Gangtok is the capital and largest town of the Indian state of Sikkim. Gangtok is located in the eastern Himalayan range, at an altitude of 5,800 feet (1,800 m) and covers an area of 2.54 square km. The town's population of 98,658 belongs to different ethnicities such as Nepalis, Lepchas and Bhutia, Gangtok is at the centre of Sikkim's tourism industry. In 1894, Thutob Namgyal, the Sikkimese monarch under British rule, shifted the capital from Tumlong to Gangtok, increasing the city's importance. A new grand palace along with other state buildings was built in the new capital, In 1975, after years of political uncertainty and struggle, including riots, the monarchy was abrogated and Sikkim became India's twenty-second state, with Gangtok as its capital after a referendum. There are densely forested regions around Gangtok, consisting of temperate, deciduous forests of poplar, birch, oak, and elm, as well as evergreen, coniferous trees of the wet alpine zone. Orchids are common, and rare varieties of orchids are featured in flower shows in the city. Bamboos are also abundant. In the lower reaches of the town, the vegetation gradually changes from alpine to temperate deciduous and subtropical. The beauty painted Pagoda-like wooden house, whipping prayer flags, Lamas spinning wheels, views of snow cover peaks and smiling faces of the local people will make you understand that you have entered in to mystic town Gangtok.

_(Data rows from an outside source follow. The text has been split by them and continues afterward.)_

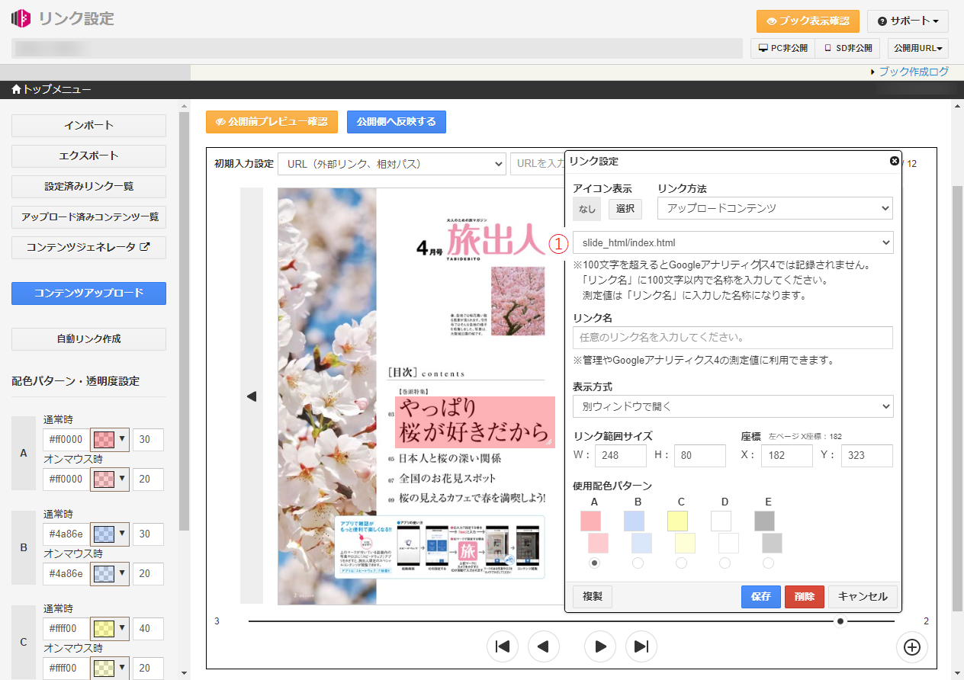Click the link name input field

point(732,337)
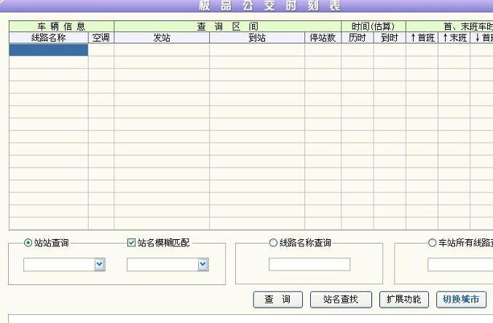Click the ↑首班 column header

pos(422,38)
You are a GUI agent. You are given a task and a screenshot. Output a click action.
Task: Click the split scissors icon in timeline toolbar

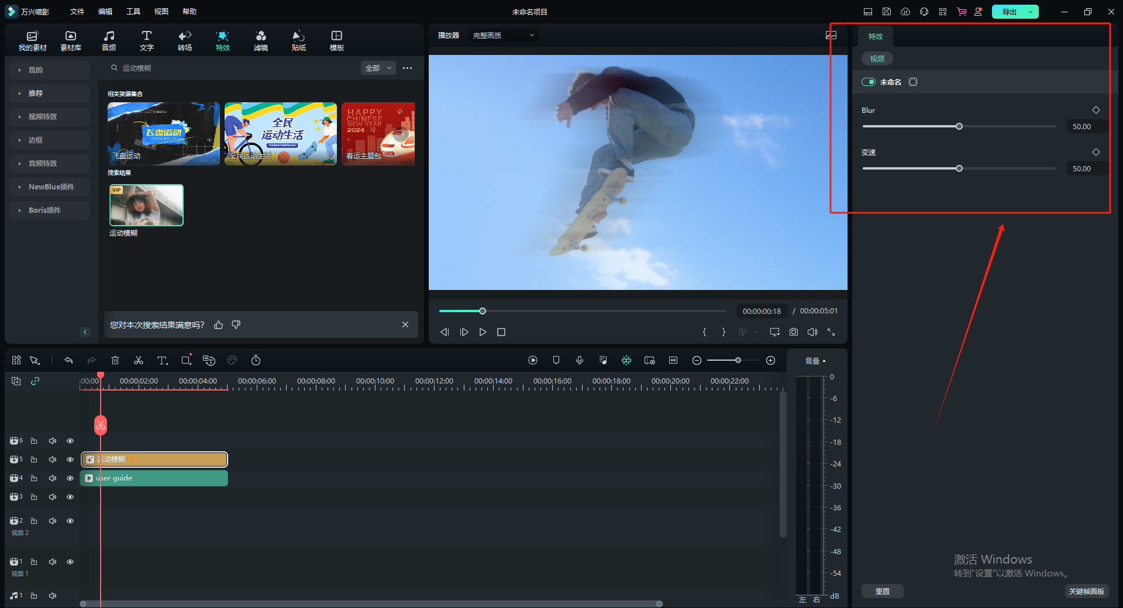(139, 360)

Yumthang Valley is a grazing pasture surrounded by the Himalayan mountains in the North Sikkim district of Sikkim, India. It is at an elevation of 3,564 metres (11,800) above msl at a distance of 150 km from the state capital Gangtok.

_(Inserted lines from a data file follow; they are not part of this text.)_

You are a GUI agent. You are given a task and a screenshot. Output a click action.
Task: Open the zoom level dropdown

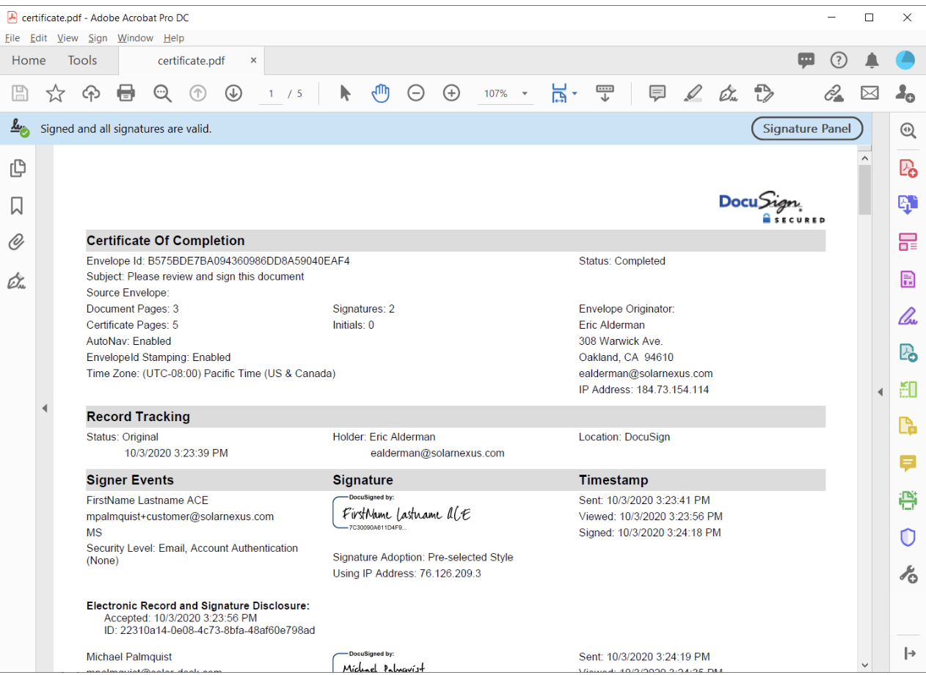525,94
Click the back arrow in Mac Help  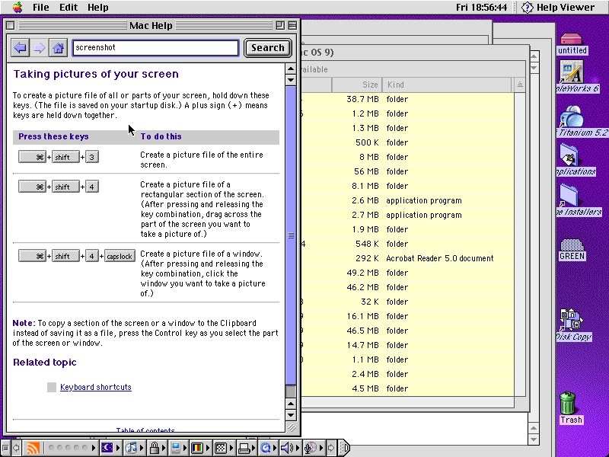(21, 48)
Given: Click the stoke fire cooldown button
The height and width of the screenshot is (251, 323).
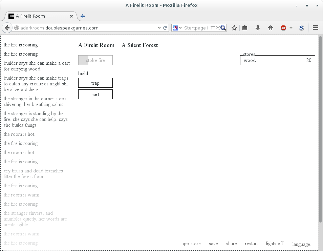Looking at the screenshot, I should click(x=95, y=60).
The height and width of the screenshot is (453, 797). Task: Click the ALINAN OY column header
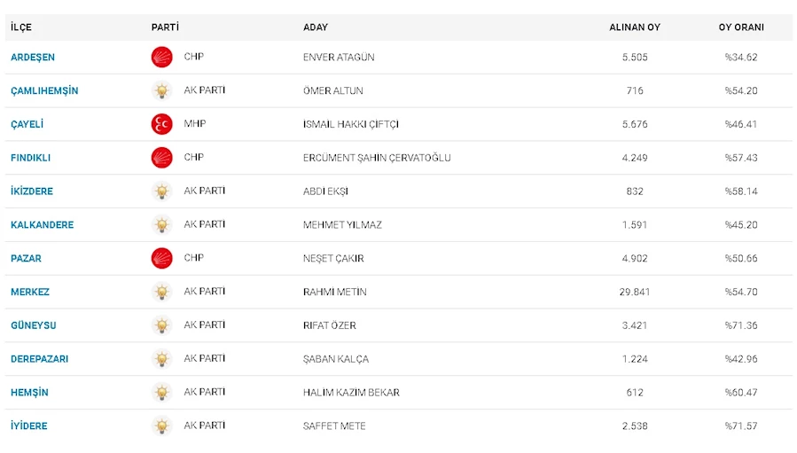click(635, 27)
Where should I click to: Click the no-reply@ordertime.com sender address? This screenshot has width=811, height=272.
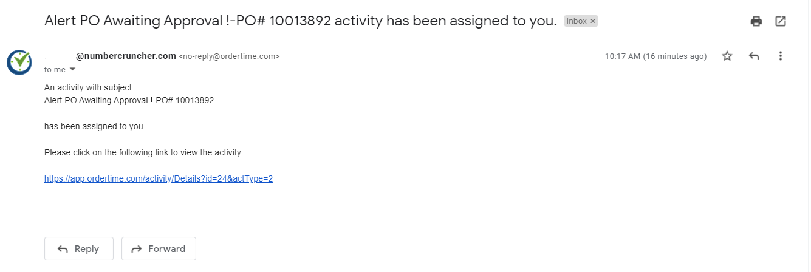click(x=229, y=56)
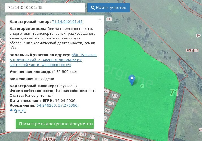Click quarter label 040101 on the map

(x=192, y=50)
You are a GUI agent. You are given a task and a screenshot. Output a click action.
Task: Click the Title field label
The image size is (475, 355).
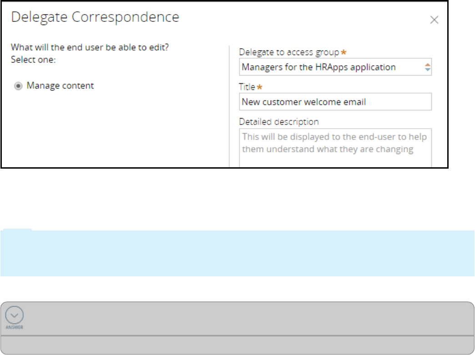(247, 87)
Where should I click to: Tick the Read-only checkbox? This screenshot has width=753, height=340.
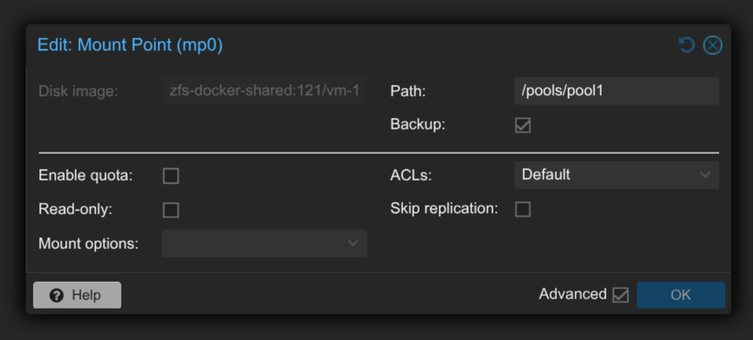[171, 210]
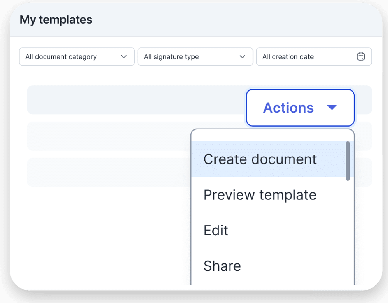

It is popularly known as 'Valley of Flowers'. It is also home to the Shingba Rhododendron Sanctuary, and has over twenty-four species of the rhododendron, the state flower. A tributary of the river Teesta flows past the valley and the town of Lachung, the nearest inhabited centre. Yumthang is closed between December and March due to heavy snowfall.

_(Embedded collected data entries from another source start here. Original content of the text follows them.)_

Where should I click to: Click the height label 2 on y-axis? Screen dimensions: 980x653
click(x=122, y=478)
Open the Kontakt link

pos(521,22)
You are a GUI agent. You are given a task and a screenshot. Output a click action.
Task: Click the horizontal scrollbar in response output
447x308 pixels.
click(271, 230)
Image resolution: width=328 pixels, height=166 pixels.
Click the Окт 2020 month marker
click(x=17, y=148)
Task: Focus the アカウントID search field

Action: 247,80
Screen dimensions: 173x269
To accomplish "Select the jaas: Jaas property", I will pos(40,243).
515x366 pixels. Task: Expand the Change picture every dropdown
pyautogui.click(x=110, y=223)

The rugged Himalayan range at Yumthang
A forest rest house is the only permanent residence in the valley. During the spring months, the area blooms with rhododendrons, primulas, poppies, iris and other flora. During the summer months, villagers take their cattle to these heights to graze (a practice known as yaylag pastoralism). In view of increasing number of tourists, there is possibility of environmental degradation in near future. Skiing is conducted in the valley
Gurudongmar Lake or Gurudogmar Lake is one of the highest lakes in the world, located at an altitude of 17,800 ft (5,430 m). It lies in the district of North Sikkim in the state of Sikkim in India, only some 5 kilometres (3.1 mi) south of Chinese border. The lake can be reached by road from Lachen via Thangu.
This fresh-water lake is located northeast of the kanchenjunga range in a high plateau area connected with the Tibetan Plateau. Gurudongmar lake provides one of the source streams of the Teesta River. The source of Teesta, the Tso Lhamo Lake, lies some 5 km (3.1 mi) to the east. One can seek permission from the army to trek from Gurudongmar Lake to Tso Lhsmo Lake.The lake remains completely frozen in the winter months from November to Mid-May.